Tag Archives: roast chicken

Roast Chicken with Garlic, Lime and Cranberry Onions

25 Oct

This is delicious, but it’s not a dieter’s delight. The onions and cranberries soak up all the tasty chicken fat that you would normally discard (or save for another use) after roasting the chicken.

Ingredients:

  • 8 to 12 chicken pieces (any combination)
  • 2 Tbs. olive oil
  • 2 Tbs. fresh minced garlic
  • 1 tsp. paprika
  • 1 tsp. kosher salt (ignore if using kosher chicken)
  • ½ tsp. fresh ground pepper or to taste
  • ¼ tsp. cayenne pepper
  • ½ tsp. dried thyme
  • 4 cups chopped onions
  • 1 cup dried cranberries
  • ¼ cup lime juice

Directions:

Preheat oven to 400 degrees.

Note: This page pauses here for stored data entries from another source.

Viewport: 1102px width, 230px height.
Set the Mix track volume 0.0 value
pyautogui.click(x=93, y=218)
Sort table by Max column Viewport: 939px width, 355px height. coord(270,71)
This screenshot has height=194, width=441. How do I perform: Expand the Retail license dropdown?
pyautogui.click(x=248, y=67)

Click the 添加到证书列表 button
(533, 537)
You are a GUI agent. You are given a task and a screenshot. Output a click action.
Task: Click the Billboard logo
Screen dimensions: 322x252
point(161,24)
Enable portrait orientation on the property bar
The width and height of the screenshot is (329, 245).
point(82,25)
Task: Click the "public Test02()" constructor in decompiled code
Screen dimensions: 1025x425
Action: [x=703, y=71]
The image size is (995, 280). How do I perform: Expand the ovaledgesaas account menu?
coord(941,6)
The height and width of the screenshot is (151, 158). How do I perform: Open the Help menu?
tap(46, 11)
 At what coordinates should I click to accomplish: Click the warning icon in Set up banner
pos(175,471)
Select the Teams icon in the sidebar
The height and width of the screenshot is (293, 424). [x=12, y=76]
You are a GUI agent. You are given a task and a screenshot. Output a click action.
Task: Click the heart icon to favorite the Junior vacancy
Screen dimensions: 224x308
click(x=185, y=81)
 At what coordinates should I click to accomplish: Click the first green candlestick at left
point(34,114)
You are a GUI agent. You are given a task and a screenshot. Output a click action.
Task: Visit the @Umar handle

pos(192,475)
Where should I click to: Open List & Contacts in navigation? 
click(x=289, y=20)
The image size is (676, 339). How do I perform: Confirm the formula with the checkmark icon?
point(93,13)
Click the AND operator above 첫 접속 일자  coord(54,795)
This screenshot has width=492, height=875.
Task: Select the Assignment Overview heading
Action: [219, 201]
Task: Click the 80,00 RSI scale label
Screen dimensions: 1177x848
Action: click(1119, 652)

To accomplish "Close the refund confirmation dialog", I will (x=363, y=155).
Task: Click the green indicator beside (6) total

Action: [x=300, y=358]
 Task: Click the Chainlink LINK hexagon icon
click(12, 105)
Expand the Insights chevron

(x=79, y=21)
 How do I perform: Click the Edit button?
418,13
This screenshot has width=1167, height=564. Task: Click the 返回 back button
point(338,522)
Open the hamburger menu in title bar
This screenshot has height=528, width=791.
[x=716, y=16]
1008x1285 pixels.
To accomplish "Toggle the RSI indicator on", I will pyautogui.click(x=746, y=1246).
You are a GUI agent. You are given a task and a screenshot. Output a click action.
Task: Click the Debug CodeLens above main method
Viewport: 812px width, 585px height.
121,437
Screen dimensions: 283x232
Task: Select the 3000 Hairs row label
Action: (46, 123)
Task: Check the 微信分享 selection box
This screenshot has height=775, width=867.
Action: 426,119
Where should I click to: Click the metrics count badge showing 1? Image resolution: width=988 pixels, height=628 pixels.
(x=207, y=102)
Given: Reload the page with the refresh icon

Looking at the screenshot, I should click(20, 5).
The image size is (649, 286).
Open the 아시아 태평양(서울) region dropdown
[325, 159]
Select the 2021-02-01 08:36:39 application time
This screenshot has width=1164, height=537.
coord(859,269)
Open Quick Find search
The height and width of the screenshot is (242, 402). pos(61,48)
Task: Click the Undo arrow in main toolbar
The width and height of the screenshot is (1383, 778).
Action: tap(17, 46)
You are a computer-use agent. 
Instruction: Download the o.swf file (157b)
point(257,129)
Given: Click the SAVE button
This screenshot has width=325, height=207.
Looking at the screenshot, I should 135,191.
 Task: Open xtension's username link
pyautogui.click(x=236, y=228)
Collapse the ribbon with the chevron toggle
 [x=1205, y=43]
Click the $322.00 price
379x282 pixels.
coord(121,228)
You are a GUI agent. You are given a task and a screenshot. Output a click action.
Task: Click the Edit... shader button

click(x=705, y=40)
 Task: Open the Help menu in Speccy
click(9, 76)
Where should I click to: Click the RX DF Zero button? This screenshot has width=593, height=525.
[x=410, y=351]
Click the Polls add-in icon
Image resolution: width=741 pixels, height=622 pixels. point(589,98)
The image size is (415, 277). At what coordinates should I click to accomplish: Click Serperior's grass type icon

Spread the onions over the bottom of an oiled roasting pan.

Place the chicken pieces in a large bowl and rub with the olive oil, then the garlic. Combine the spices and rub all over the chicken pieces. Arrange the chicken skin side up over the onions and roast, uncovered, for 30 minutes.

Remove the chicken from the roasting pan and stir the cranberries into the onions. Place the chicken back in the pan, skin side down and roast for 10 minutes more.

Turn the chicken over again, drizzle with the lime juice, and roast for 20 to 30 minutes more, until the top is nicely browned.

Serve immediately with the chicken arranged on a serving platter on a bed of the cranberry onions.

Serves 6 to 8

Advertisement

Miso chicken

7 Feb

chicken-miso

Here’s a nice and easy recipe that’s been in my “gotta try this” folder forever. I had a container of miso in my fridge forever as well, so it seemed like a good idea. I had yellow miso, not white, but I don’t think it makes a big difference. If you don’t have it, you can find it at an Asian grocery or online.

The recipe calls for chicken thighs, but I used a whole cut-up chicken. (Actually, I used only half a cut-up chicken, because there are only two of us, and halved the rest of the ingredients.)

These particular chicken pieces didn’t have a lot of fat, so I had to add a little water to the pan after about 20 or 30 minutes because the miso-margarine mixture was starting to burn.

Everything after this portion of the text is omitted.